▶ [Description of the task]:
Look for the line with "Instruction: Undo the last action"; please transcribe it and every later line in the entries exactly, up to the end, leaving pictures out.

(Stored data entries)
··········

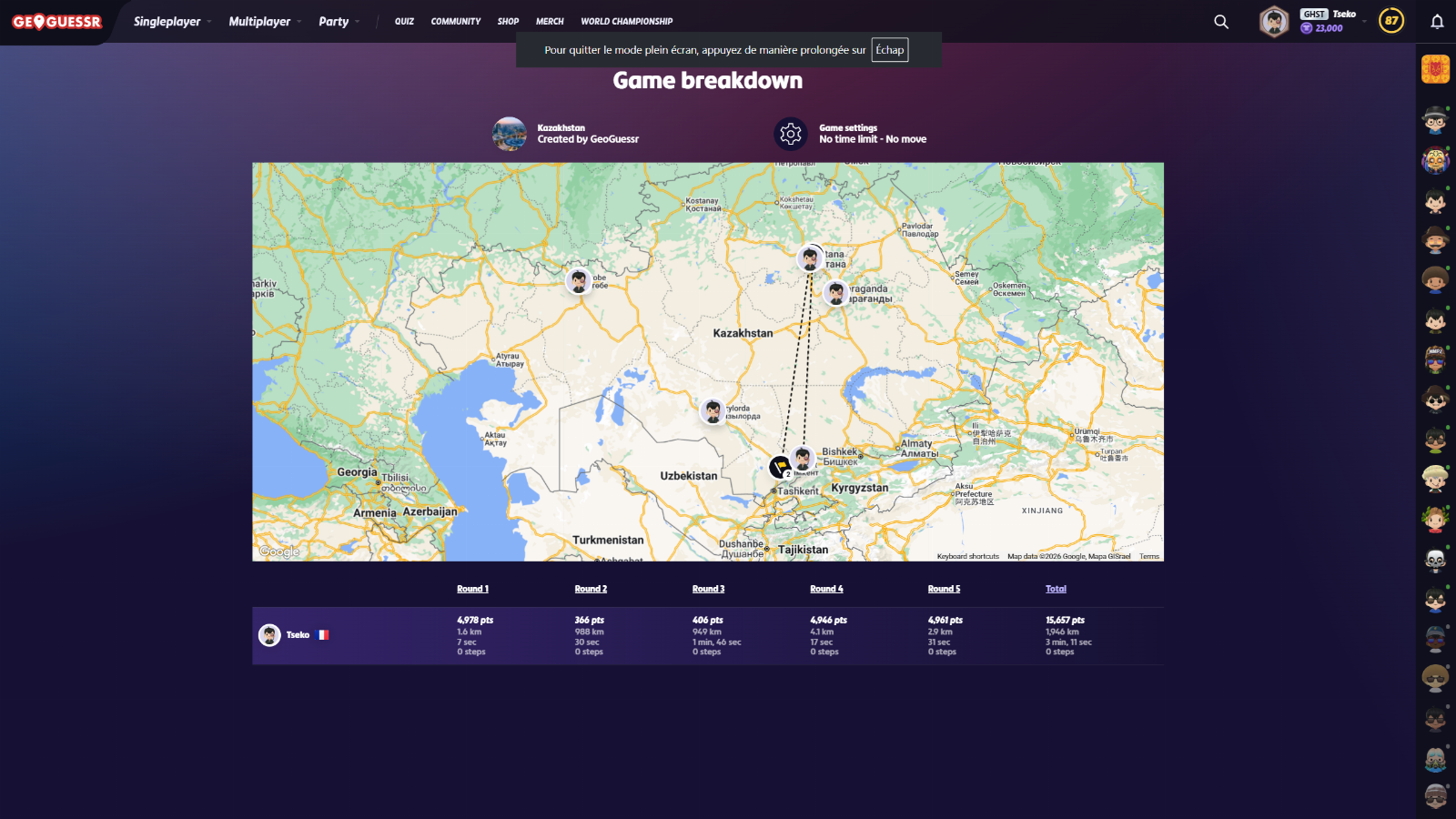Select guess marker near Karaganda
Screen dimensions: 1456x819
pyautogui.click(x=835, y=293)
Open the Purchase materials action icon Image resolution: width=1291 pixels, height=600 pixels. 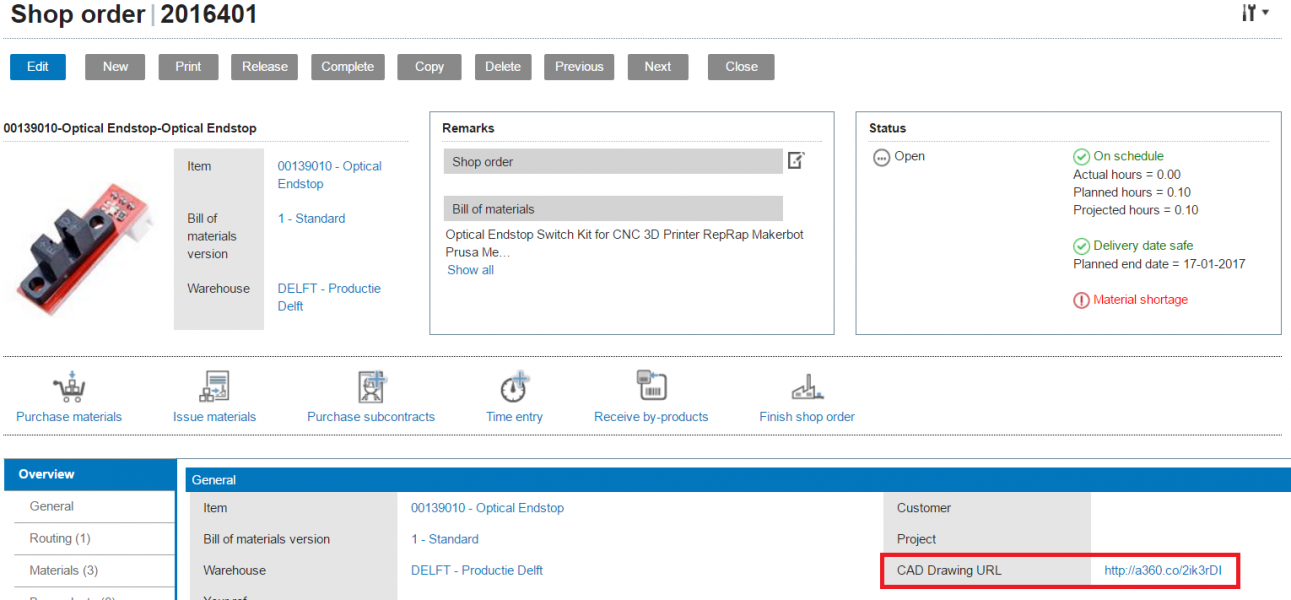[69, 388]
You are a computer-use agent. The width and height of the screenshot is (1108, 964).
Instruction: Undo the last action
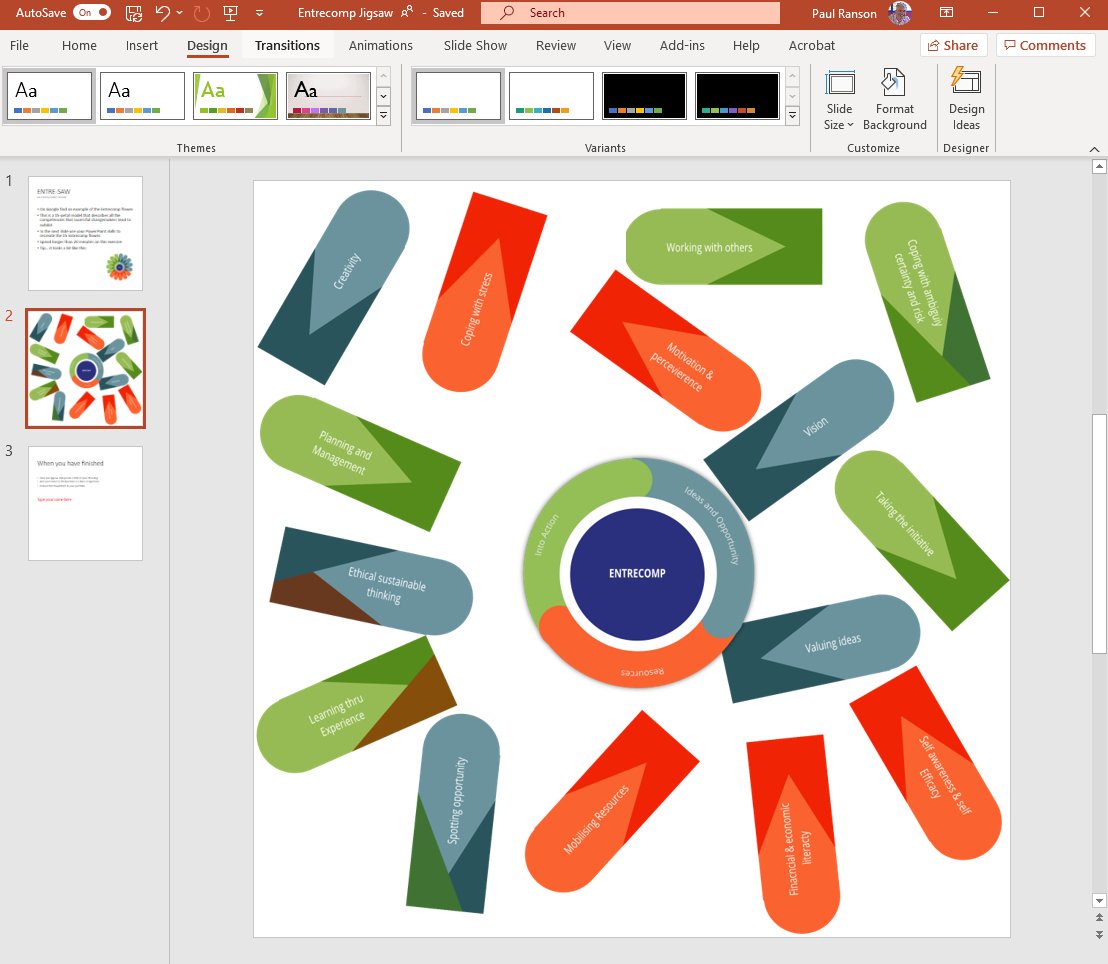click(163, 13)
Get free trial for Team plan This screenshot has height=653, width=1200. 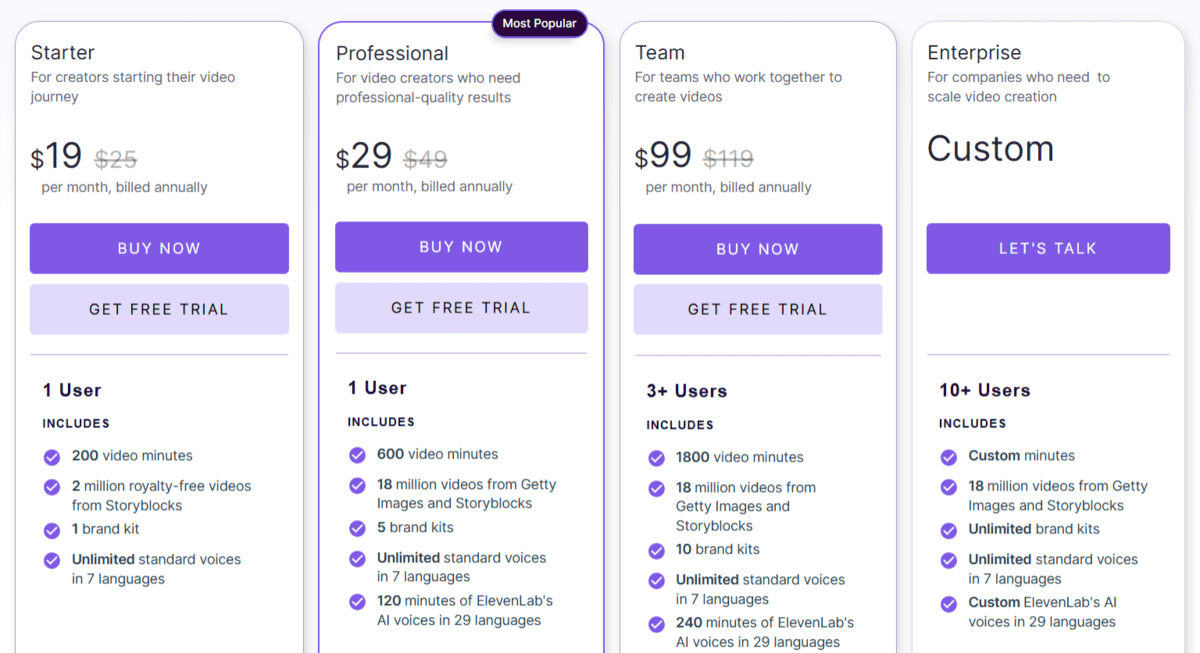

··········

▶ [Answer to the exercise]:
Instruction: Undo the last action
click(163, 13)
Get free trial for Team plan This screenshot has height=653, width=1200. 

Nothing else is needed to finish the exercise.